Monocrystalline wafers are cut from cylindrical blocks using a diamond saw, and are known for their efficiency and power output, as the uniform crystal structure allows for better electron flow.

On the other hand, polycrystalline wafers are made by melting and solidifying multiple fragments of silicon. The resulting ingots contain many small crystals, giving them a “grainy” appearance. While polycrystalline wafers are less efficient compared to monocrystalline ones, they are easier and cheaper to produce.

Another type of wafer is made from silicon ribbons, which are manufactured in large quantities and have lower production costs but offer lower efficiency when compared to monocrystalline wafers.

To enhance the efficiency of the wafers, an anti-reflective coating is applied. This coating reduces sunlight reflection, allowing more light to be absorbed by the wafer and converted into electricity.

Junction Boxes and Electric Cables

Junction boxes protect the wiring and stop the electric flow reversing. These boxes are typically made of durable materials, such as plastic or metal, and are designed to house electrical connections and components.

Wiring within a solar panel system can be complex, with multiple connections and cables involved. The junction box acts as a central point where these connections are made securely and safely. It helps to organise the wiring and prevents any loose connections that could lead to electrical faults.

The junction box protects the wiring from corrosion or damage caused by moisture, dust, or debris to ensure the longevity and reliability of the system.

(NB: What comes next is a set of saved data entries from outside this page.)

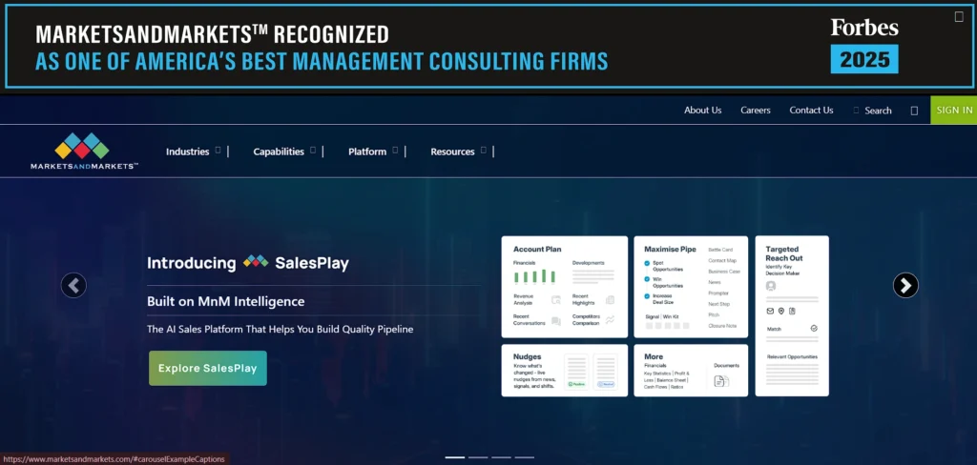
Task: Open the Capabilities dropdown
Action: point(284,152)
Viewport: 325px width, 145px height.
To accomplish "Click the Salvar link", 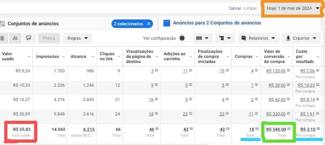I will [x=235, y=8].
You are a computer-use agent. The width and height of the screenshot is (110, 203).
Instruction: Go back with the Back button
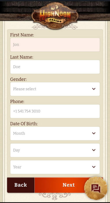[21, 185]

Electric cables are another essential component in solar panel systems. These cables are responsible for carrying the direct current (DC) generated by the solar panels to the solar inverter, which is then converted into alternating current (AC) for use in homes or elsewhere. The cables used in solar panel systems are designed to handle the high voltage and current levels produced by the panels for electricity to pass through smoothly.

Anti-Reflective Coating

This specialised coating is applied to the surface of the panels to increase their sunlight absorption, reduce reflection, and increase power output. This is particularly important in maximising the efficiency of solar panels, as higher absorption leads to more electricity generated from the same amount of sunlight.

Additionally, the anti-reflective coating helps to improve the overall performance of the panels under various lighting conditions. By reducing reflection, the coating ensures that a higher percentage of sunlight is converted into usable electric current, even in cloudy weather.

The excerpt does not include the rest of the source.